Stored data:
»»
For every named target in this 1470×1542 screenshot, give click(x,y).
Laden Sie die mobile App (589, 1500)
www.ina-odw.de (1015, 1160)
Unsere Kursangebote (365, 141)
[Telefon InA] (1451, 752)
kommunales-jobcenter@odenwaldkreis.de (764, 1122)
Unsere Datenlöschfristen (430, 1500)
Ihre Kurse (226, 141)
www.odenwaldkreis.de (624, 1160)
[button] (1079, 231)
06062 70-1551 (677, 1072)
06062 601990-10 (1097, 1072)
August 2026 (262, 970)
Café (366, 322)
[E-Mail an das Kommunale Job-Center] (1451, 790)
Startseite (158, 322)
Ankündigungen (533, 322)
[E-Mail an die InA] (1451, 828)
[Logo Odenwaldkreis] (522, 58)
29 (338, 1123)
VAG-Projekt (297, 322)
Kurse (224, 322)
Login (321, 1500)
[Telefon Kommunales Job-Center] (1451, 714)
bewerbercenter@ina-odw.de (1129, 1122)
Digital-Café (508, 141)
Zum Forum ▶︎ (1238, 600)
««
»»
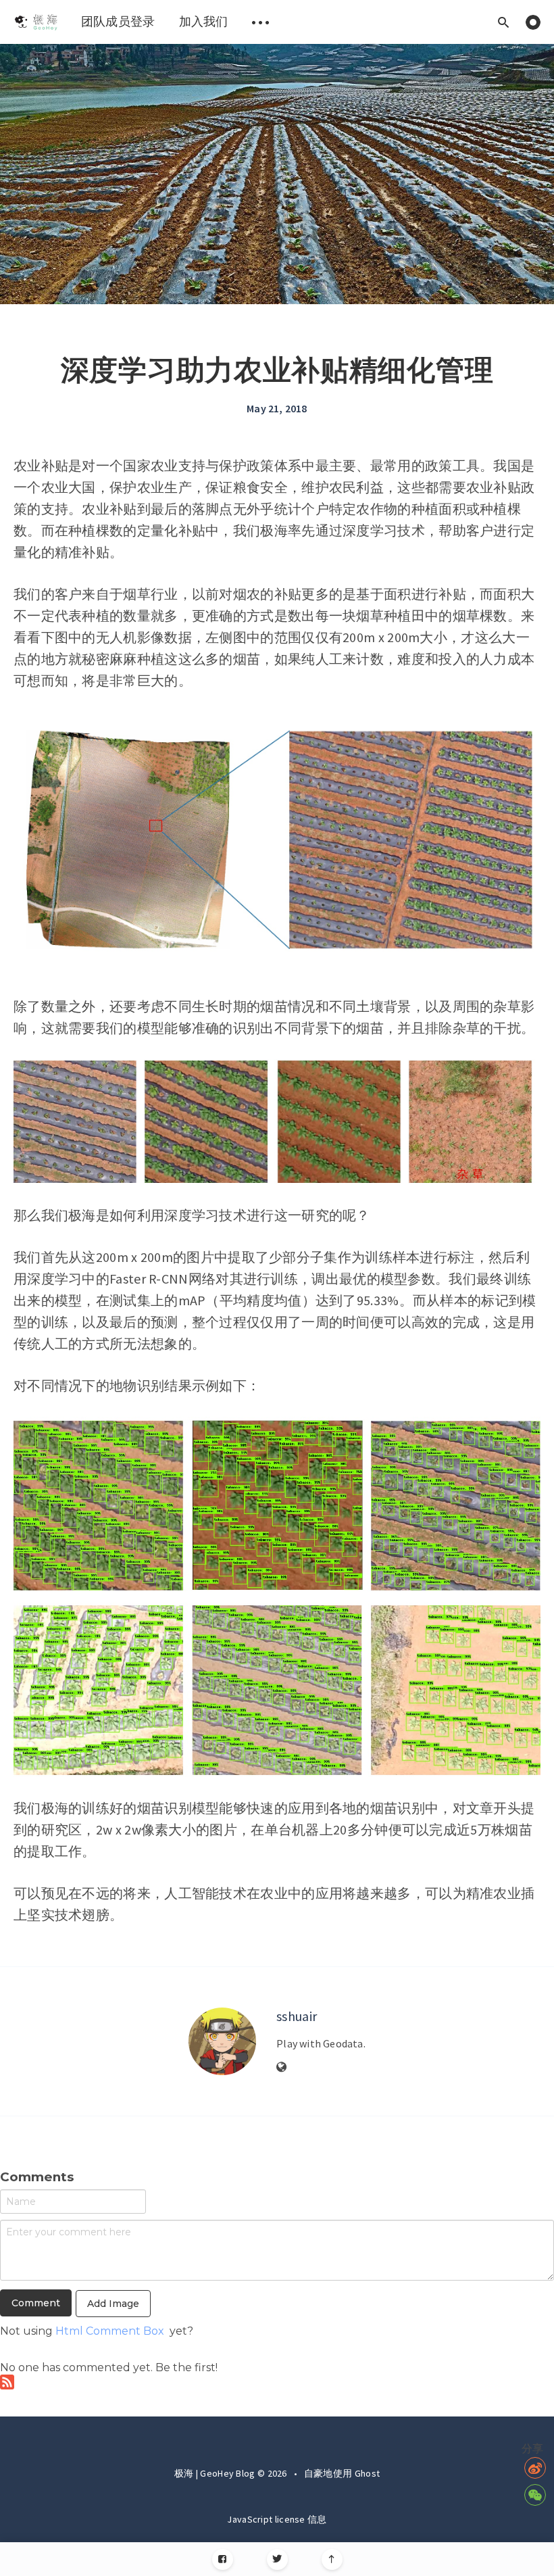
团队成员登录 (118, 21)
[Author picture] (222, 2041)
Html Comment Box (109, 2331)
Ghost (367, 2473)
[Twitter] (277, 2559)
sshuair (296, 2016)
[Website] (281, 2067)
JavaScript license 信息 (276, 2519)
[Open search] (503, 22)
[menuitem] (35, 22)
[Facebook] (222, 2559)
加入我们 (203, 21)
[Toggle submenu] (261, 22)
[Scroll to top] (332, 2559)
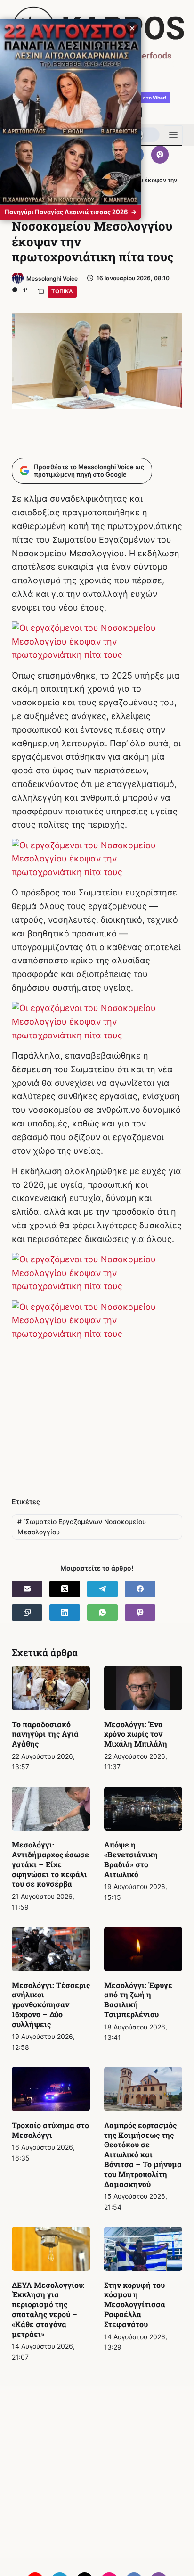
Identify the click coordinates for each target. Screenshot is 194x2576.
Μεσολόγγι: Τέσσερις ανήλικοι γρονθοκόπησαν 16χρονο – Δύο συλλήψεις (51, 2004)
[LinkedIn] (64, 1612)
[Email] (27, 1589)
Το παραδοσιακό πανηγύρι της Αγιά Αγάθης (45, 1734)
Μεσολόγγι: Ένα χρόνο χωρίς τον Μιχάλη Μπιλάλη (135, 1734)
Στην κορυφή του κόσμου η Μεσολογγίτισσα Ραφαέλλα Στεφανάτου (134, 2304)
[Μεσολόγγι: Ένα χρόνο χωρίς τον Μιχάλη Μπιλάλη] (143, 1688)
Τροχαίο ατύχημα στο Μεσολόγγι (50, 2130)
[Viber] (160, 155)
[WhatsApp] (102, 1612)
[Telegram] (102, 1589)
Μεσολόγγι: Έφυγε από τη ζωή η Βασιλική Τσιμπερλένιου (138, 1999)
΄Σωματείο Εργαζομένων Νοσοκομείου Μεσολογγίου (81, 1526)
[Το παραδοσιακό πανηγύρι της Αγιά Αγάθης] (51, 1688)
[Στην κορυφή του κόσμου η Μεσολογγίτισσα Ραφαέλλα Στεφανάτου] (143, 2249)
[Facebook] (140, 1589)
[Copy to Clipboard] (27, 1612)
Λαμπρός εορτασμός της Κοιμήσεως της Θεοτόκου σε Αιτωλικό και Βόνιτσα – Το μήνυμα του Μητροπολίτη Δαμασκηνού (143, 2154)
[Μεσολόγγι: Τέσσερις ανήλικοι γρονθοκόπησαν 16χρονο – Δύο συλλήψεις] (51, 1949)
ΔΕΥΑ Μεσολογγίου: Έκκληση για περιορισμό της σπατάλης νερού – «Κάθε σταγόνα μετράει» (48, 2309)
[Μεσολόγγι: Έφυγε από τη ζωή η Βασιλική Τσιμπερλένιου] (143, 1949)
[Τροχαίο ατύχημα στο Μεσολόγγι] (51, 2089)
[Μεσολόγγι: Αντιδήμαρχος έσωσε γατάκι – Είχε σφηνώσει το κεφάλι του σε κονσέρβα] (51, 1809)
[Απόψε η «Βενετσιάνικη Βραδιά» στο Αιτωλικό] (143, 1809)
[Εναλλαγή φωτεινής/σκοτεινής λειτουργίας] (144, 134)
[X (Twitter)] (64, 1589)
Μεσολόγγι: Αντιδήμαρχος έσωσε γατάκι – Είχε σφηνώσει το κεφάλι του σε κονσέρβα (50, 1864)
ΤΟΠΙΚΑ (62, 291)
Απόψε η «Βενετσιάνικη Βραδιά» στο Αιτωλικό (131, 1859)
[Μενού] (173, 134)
««
# Required action
Search the entries for the string "ατύχημα" and return each line where it turns up.

# Answer area
Τροχαίο ατύχημα στο Μεσολόγγι (50, 2130)
[Τροχαίο ατύχημα στο Μεσολόγγι] (51, 2089)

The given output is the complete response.